(Available records begins)
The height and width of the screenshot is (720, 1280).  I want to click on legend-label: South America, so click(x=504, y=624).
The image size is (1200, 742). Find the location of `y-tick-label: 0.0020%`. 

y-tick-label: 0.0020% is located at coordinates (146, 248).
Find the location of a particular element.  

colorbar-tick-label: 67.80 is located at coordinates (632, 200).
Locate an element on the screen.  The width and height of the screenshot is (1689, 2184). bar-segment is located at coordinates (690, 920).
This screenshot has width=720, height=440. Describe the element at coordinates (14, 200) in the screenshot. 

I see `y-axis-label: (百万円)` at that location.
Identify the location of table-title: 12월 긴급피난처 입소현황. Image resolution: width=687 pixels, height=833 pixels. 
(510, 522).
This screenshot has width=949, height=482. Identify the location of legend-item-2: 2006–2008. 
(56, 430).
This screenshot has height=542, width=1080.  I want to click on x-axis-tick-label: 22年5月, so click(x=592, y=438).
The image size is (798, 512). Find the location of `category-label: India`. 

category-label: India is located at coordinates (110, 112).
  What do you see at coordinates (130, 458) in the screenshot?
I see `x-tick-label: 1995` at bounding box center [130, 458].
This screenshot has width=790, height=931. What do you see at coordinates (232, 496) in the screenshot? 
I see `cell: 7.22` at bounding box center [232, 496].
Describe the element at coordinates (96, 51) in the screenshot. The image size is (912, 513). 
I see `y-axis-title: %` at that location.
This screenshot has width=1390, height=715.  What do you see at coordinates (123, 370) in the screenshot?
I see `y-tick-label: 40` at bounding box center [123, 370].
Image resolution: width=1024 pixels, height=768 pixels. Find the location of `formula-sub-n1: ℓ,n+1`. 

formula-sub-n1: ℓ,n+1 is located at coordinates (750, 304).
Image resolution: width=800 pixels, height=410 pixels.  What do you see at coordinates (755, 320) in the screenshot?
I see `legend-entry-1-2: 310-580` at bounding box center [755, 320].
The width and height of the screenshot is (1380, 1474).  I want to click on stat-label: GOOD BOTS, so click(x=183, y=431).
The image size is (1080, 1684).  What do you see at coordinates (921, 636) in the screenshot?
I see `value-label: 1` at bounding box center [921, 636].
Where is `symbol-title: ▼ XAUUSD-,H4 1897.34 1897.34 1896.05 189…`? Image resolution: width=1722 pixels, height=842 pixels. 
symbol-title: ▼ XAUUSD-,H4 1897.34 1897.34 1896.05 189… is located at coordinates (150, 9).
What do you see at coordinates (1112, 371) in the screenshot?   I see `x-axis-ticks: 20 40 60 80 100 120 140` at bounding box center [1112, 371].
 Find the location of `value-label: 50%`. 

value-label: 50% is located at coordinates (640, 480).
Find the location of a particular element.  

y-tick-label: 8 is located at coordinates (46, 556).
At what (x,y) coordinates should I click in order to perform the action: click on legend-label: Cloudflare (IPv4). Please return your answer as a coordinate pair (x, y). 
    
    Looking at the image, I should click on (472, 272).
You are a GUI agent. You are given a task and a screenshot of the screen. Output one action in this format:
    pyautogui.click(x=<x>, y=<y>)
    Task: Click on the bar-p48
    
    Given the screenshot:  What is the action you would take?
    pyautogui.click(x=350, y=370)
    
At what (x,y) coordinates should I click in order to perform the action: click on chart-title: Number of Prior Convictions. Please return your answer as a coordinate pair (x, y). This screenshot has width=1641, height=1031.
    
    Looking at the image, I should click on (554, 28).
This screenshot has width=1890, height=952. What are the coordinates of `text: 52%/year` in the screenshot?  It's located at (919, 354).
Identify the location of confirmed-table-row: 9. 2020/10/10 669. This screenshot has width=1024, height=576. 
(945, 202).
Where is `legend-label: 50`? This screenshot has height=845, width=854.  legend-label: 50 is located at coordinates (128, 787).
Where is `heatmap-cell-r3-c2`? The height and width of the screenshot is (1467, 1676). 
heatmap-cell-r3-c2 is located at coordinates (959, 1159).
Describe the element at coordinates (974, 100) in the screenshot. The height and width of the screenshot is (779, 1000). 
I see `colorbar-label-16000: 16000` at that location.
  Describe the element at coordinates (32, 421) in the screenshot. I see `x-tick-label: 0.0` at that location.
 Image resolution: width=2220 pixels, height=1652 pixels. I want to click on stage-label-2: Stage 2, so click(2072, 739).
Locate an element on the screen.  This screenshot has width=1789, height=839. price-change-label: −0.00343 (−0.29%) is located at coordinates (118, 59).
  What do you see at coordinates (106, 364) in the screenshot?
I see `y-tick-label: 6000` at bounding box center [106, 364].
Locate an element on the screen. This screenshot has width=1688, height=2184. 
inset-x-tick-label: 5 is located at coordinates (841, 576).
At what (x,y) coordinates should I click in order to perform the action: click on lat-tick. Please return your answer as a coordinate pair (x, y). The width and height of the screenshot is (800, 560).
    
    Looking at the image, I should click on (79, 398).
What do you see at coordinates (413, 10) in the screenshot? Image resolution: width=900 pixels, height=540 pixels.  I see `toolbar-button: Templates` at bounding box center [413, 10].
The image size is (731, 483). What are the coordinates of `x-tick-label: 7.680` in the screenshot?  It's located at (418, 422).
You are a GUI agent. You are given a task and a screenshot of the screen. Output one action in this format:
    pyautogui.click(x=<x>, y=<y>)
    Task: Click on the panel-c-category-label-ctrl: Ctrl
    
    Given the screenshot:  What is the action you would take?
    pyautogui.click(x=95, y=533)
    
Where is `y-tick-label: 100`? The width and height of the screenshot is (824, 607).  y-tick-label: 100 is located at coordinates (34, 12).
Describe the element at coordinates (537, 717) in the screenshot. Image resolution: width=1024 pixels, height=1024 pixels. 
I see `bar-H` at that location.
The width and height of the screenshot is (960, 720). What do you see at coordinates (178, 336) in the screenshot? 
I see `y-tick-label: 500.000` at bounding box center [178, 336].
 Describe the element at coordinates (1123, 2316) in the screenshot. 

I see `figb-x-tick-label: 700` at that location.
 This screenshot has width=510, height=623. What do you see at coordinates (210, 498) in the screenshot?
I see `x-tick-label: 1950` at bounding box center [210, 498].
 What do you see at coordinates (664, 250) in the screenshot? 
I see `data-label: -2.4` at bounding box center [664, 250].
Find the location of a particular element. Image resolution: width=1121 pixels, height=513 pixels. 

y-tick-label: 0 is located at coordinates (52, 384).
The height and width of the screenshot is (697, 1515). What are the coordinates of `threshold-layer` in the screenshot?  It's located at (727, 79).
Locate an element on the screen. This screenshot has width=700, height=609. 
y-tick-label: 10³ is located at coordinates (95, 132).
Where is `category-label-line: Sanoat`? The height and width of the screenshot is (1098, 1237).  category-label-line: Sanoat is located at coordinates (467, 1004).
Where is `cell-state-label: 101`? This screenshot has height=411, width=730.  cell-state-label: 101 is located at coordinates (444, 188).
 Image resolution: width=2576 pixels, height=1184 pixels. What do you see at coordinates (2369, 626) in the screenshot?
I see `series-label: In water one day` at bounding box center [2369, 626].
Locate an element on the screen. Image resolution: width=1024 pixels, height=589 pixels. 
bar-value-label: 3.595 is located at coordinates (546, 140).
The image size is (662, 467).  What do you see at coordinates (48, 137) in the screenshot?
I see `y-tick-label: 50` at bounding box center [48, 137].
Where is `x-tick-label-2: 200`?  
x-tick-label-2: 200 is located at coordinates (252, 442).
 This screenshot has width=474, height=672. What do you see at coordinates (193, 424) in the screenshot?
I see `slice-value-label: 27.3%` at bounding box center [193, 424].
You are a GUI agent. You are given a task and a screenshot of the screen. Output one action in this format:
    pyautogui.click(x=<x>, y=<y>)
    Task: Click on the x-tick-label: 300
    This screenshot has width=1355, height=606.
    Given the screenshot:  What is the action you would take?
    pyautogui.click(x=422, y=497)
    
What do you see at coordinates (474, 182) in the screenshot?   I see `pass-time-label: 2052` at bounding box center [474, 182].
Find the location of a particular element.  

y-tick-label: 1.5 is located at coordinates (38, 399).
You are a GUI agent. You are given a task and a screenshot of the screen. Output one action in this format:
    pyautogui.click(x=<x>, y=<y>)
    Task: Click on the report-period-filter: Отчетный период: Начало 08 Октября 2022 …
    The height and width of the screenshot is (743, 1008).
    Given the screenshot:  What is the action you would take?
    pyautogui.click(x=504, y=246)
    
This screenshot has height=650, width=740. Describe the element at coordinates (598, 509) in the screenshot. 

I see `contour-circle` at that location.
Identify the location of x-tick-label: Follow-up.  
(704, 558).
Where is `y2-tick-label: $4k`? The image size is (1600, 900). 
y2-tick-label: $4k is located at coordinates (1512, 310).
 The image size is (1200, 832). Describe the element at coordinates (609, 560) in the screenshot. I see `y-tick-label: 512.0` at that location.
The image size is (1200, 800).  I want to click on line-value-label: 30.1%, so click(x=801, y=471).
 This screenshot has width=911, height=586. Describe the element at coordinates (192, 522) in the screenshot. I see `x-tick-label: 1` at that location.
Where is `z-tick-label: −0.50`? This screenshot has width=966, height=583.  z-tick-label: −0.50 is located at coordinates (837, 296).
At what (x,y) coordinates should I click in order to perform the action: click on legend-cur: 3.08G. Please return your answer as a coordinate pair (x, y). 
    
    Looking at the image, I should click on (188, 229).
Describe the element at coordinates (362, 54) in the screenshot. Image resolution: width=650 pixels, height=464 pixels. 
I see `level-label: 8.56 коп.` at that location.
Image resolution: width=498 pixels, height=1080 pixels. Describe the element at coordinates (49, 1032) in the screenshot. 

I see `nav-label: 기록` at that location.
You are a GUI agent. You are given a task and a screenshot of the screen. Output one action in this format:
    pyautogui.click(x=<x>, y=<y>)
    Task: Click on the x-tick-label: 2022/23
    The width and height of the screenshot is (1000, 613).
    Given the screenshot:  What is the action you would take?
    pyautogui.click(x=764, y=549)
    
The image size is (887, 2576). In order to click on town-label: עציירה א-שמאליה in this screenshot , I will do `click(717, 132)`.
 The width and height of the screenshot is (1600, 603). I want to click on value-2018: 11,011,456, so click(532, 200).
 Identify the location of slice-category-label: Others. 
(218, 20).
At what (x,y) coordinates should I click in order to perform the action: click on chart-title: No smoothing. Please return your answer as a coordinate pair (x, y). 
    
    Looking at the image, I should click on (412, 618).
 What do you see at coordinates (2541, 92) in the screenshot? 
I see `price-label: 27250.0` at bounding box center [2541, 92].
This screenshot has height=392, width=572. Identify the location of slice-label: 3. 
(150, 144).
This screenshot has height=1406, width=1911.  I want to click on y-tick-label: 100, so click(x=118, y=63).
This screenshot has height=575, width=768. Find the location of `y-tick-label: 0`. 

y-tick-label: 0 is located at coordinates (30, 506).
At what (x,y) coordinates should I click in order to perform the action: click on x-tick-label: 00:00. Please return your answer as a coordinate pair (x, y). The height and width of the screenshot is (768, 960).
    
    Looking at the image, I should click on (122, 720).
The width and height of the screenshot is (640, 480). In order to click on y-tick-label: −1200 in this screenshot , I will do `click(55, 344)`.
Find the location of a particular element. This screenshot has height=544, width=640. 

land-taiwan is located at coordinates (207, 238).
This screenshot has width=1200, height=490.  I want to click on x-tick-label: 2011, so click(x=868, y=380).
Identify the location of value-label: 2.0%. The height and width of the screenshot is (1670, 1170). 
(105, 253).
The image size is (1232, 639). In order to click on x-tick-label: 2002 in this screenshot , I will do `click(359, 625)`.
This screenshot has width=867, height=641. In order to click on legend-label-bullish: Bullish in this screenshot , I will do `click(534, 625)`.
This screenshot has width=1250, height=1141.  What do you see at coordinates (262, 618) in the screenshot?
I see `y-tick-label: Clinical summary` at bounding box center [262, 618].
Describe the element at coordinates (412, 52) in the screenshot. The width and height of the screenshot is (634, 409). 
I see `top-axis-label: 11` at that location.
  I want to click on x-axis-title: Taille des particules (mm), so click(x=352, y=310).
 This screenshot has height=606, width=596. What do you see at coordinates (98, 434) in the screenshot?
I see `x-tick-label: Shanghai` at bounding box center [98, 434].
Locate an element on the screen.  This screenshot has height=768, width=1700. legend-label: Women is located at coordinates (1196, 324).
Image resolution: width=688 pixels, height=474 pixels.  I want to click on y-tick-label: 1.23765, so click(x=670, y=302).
(Available records ends)
# [Try it]
Copy the data above verbatim, beginning with the line that contains "Image resolution: width=800" and continuing through the line that contains "symbol-title: ▼ XAUUSD-,H4 1897.34 1897.34 1896.05 189… is".

# [Written solution]
Image resolution: width=800 pixels, height=410 pixels.  What do you see at coordinates (755, 320) in the screenshot?
I see `legend-entry-1-2: 310-580` at bounding box center [755, 320].
The width and height of the screenshot is (1380, 1474).  I want to click on stat-label: GOOD BOTS, so click(x=183, y=431).
The image size is (1080, 1684).  What do you see at coordinates (921, 636) in the screenshot?
I see `value-label: 1` at bounding box center [921, 636].
Where is `symbol-title: ▼ XAUUSD-,H4 1897.34 1897.34 1896.05 189…`? Image resolution: width=1722 pixels, height=842 pixels. 
symbol-title: ▼ XAUUSD-,H4 1897.34 1897.34 1896.05 189… is located at coordinates (150, 9).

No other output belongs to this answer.